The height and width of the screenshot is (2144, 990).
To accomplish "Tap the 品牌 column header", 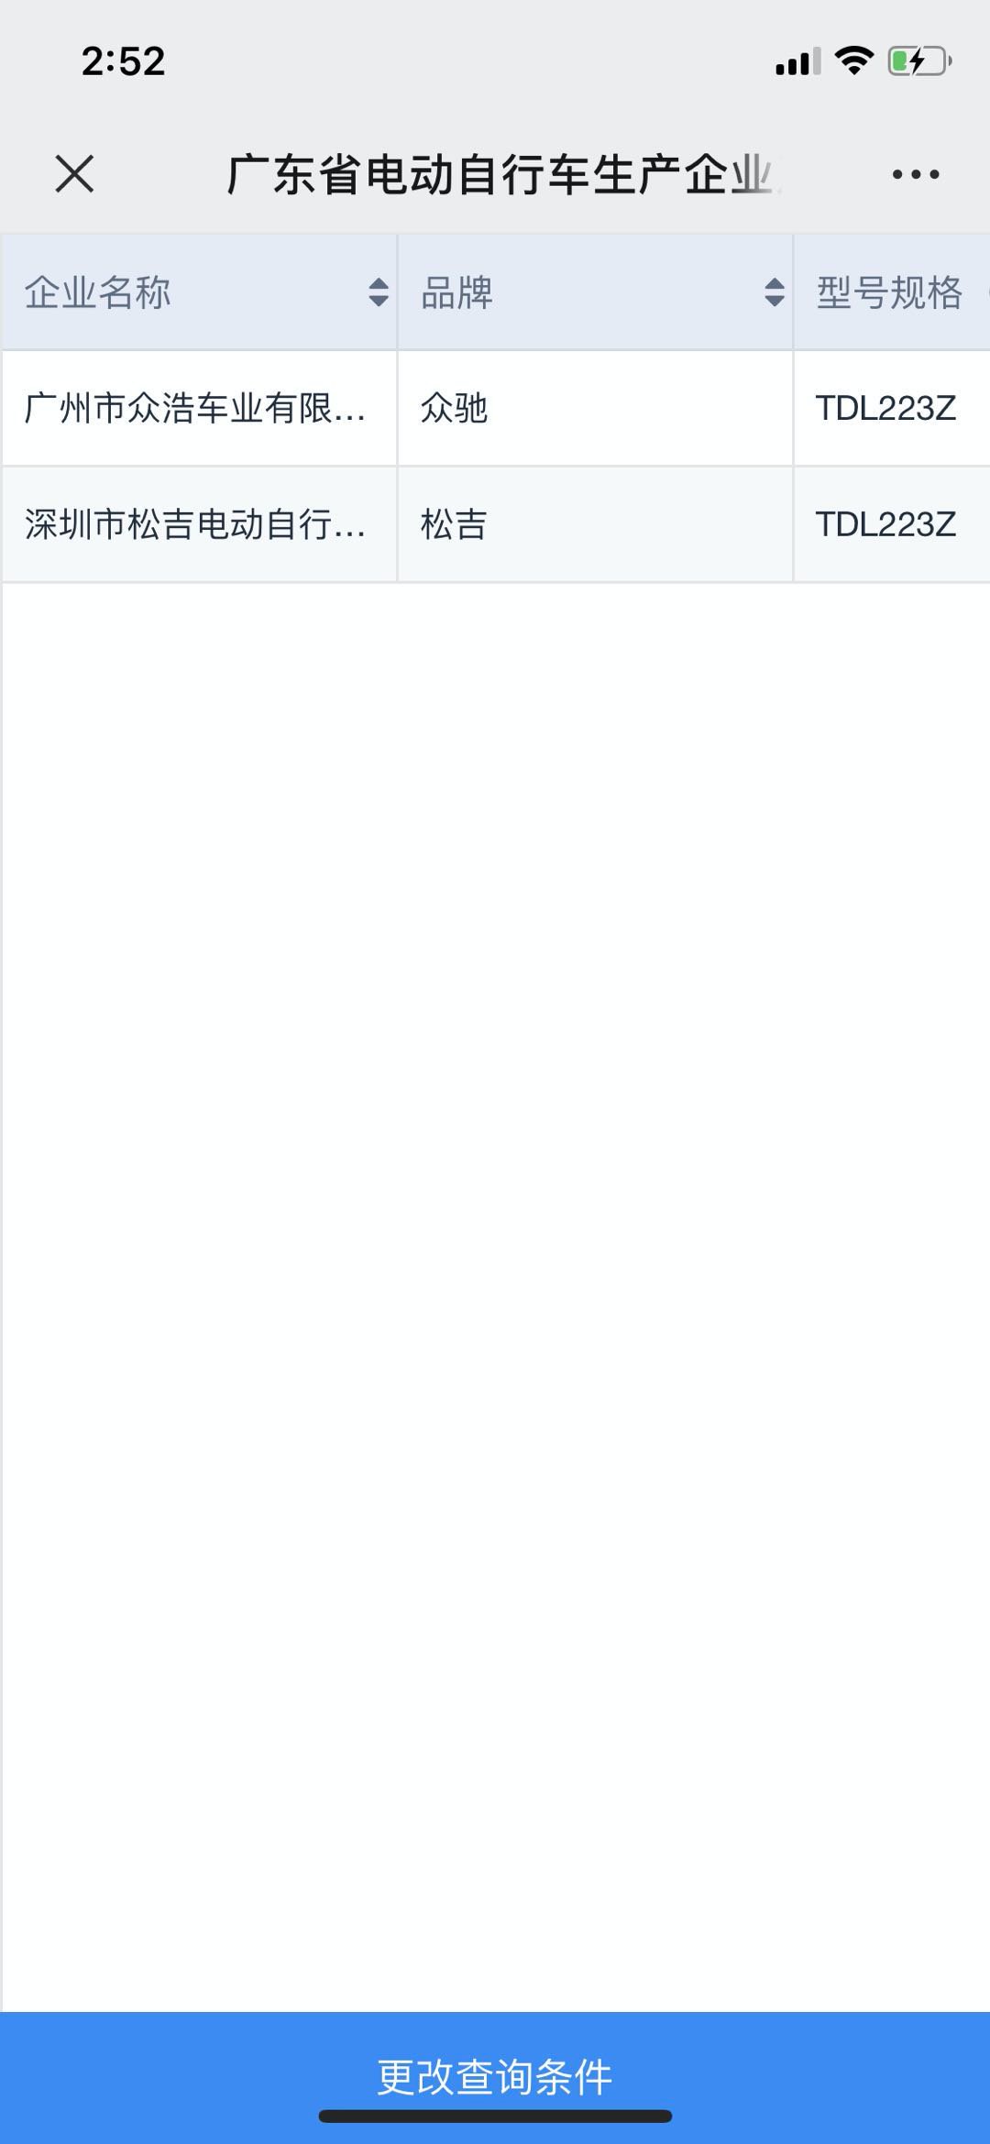I will pyautogui.click(x=595, y=292).
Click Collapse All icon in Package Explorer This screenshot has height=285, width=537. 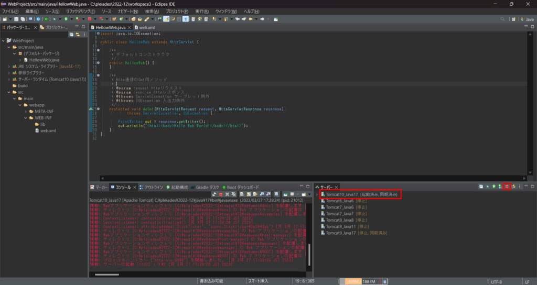[72, 35]
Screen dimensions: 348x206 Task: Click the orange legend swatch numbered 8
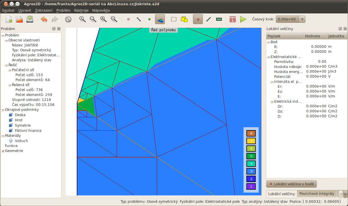[x=251, y=133]
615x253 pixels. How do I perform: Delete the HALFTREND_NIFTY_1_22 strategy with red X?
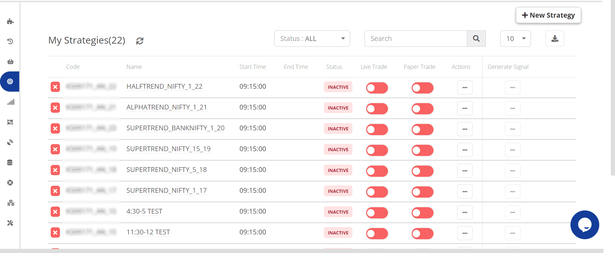tap(55, 87)
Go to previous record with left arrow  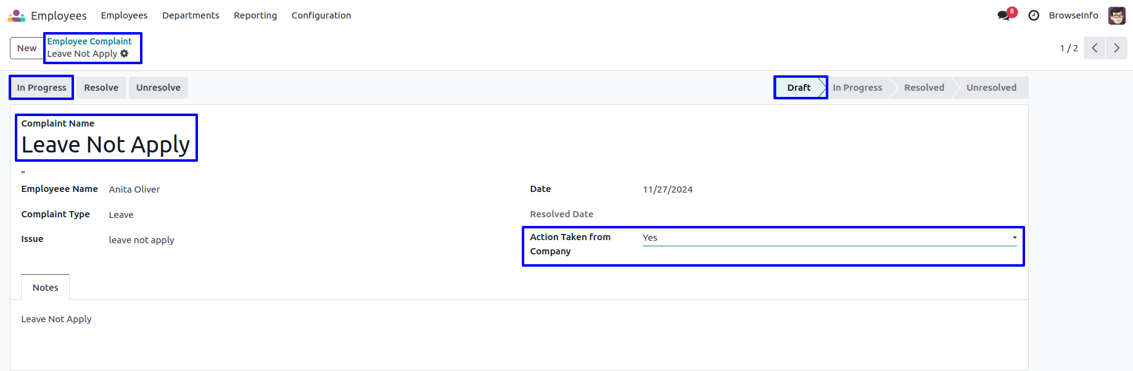tap(1094, 48)
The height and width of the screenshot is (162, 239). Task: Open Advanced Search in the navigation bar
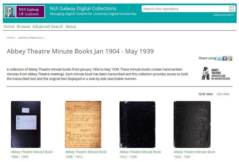tap(48, 26)
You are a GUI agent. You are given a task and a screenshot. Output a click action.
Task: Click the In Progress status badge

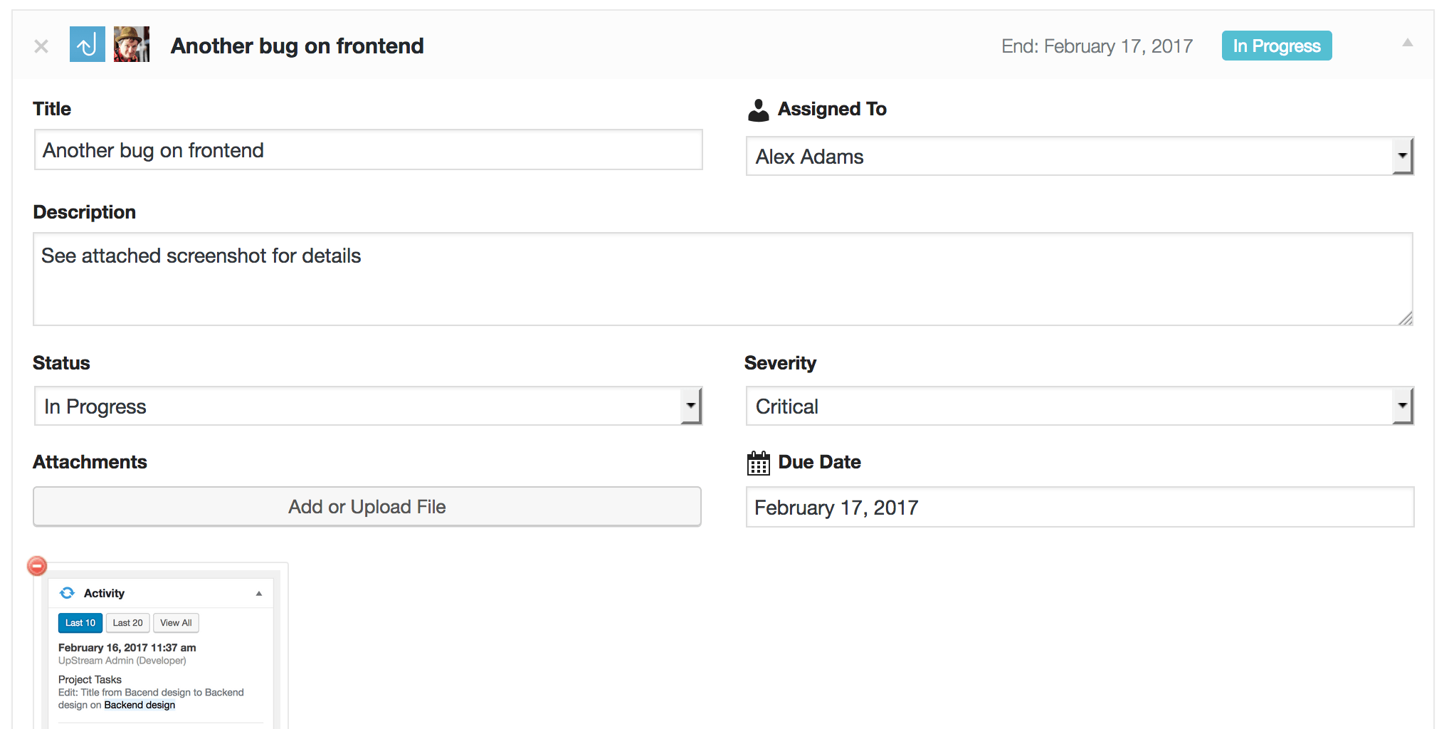pyautogui.click(x=1276, y=46)
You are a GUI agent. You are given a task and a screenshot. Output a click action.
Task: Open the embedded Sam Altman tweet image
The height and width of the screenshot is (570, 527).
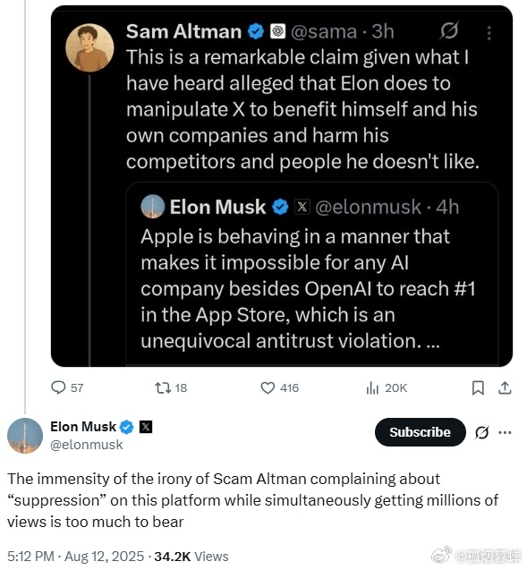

※ ※ ※

▸ DESCRIPTION OF THE TASK
Return verbatim every line from the line containing "The height and width of the screenshot is (162, 239)." to the last line of the entries above, inclusive, and leave out the pictures.

▸ YOUR RESPONSE
The height and width of the screenshot is (162, 239). Task: Open Advanced Search in the navigation bar
tap(48, 26)
You are a GUI agent. You are given a task and a screenshot. Output a click action.
Task: Click the In Progress status badge

pyautogui.click(x=1276, y=46)
You are a GUI agent. You are given a task and a screenshot. Output a click action.
Task: Open the embedded Sam Altman tweet image
The height and width of the screenshot is (570, 527).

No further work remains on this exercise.